Milli Mücadelenin ilk yıllarında Çankaya’da Mustafa Kemal ile bir görüşme yapan İngiliz gazeteci MissGraceEllion’un, Atatürk’ün Annesi Zübeyde Hanım ile ilgili şu anısını dinleyiniz:
(—)“Gözüm Paşa’nın yazı masası üzerinde asılı duran güzel bir Türk hanımının portresine ilişti. Ne güzel yüz, diye haykırdım. Paşa göze çarpan bir gururla:
…”Anam, ”dedi.
Onu görmenin büyük zevkine varabilir miyim? Diye sordum.
-…”Çok hastadır. Doktorlar gece, gündüz yanındadırlar. Hey hat, korkuyorum artık iyi olmayacak.”
Sonra merdivenden çıkıp hastanın dairesine gittik. Kendisini bir divan üstünde yastıklara dayanmış oturuyor görünce şaştım. İlk önce onun ölüme bu kadar yakın olduğuna inanmak güçtü.

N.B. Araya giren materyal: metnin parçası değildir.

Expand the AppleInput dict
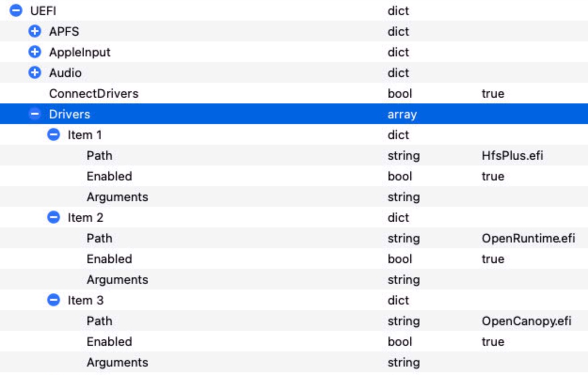pyautogui.click(x=35, y=52)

-…”Yazık! dedi, Mustafa Kemal, O’nun ıstırabı hep benim yüzümdendir. Benim sürgün kaldığım yıllar esnasında çektiği ıstırap ve döktüğü gözyaşlarının hesabını şimdi veriyor.”
Mustafa Kemal çok konuşamayacak kadar üzüntülüydü, sesinde bir keder vardı. Ben Zübeyde Hanım’a, şimdi Siz de, O’nun zaferine katılabilirsiniz dedim. Oğlunuzla kim bilir ne kadar övünüyorsunuzdur. Yaptıkları olağanüstü işlerdir. Ben; yalnız O’nun eserlerini görmüş ve O’nun la konuşmuş olmakla iftihar ediyorum dedim.
Bana heyecanla teşekkür etti ve dedi ki:
—“Allah’ın bana bu Oğul’u vatanı kurtarmak için gönderdiğine inanıyordum. Oğlum bana daima şefkatlidir…”
365 güne sığdıramayacağımız, haklarını hiçbir zaman ödemeyeceğimiz bilinciyle, Seç Haber ailesi olarak tüm annelerimizin bu şerefli gününü kutluyoruz efendim.